= What this exercise asks =
a: List the titles of the six books that the book description below says are collected in The Novel of Ferrara.
b: In the book description below, what is the name of the schoolteacher whose Communist idealism challenges a postwar generation?
c: Summarize the book description below in two sentences.

— begin Reading text —

Giorgio Bassani’s six classic books, collected for the first time in English as the epic masterwork they were intended to be.
Among the masters of twentieth-century literature, Giorgio Bassani and his Northern Italian hometown of Ferrara “are as inseparable as James Joyce and Dublin or Italo Svevo and Trieste” (from the Introduction). Now published in English for the first time as the unified masterwork Bassani intended, The Novel of Ferrara brings together Bassani’s six classics, fully revised by the author at the end of his life: Within the Walls, The Gold-Rimmed Spectacles, The Garden of the Finzi-Continis, Behind the Door, The Heron, and The Smell of Hay.
Set in the northern Italian town of Ferrara before, during, and after the Second World War, these interlocking stories present a fully rounded world of unforgettable characters: the respected doctor whose homosexuality is tolerated until he is humiliatingly exposed by an exploitative youth; a survivor of the Nazi death camps whose neighbors’ celebration of his return gradually turns to ostracism; a young man discovering the ugly, treacherous price that people will pay for a sense of belonging; the Jewish aristocrat whose social position has been erased; the indomitable schoolteacher, Celia Trotti, whose Communist idealism disturbs and challenges a postwar generation.

— end Reading text —
— begin Information supplied —

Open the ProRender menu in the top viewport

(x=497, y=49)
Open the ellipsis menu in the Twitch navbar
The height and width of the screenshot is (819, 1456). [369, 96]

— end Information supplied —

= Solutions =
a: Within the Walls, The Gold-Rimmed Spectacles, The Garden of the Finzi-Continis, Behind the Door, The Heron, The Smell of Hay

b: Celia Trotti

c: The Novel of Ferrara collects Giorgio Bassani's six classic books, which he revised at the end of his life, in English for the first time as the unified masterwork he intended. Its interlocking stories are set in the northern Italian town of Ferrara before, during, and after the Second World War and present a fully rounded world of unforgettable characters.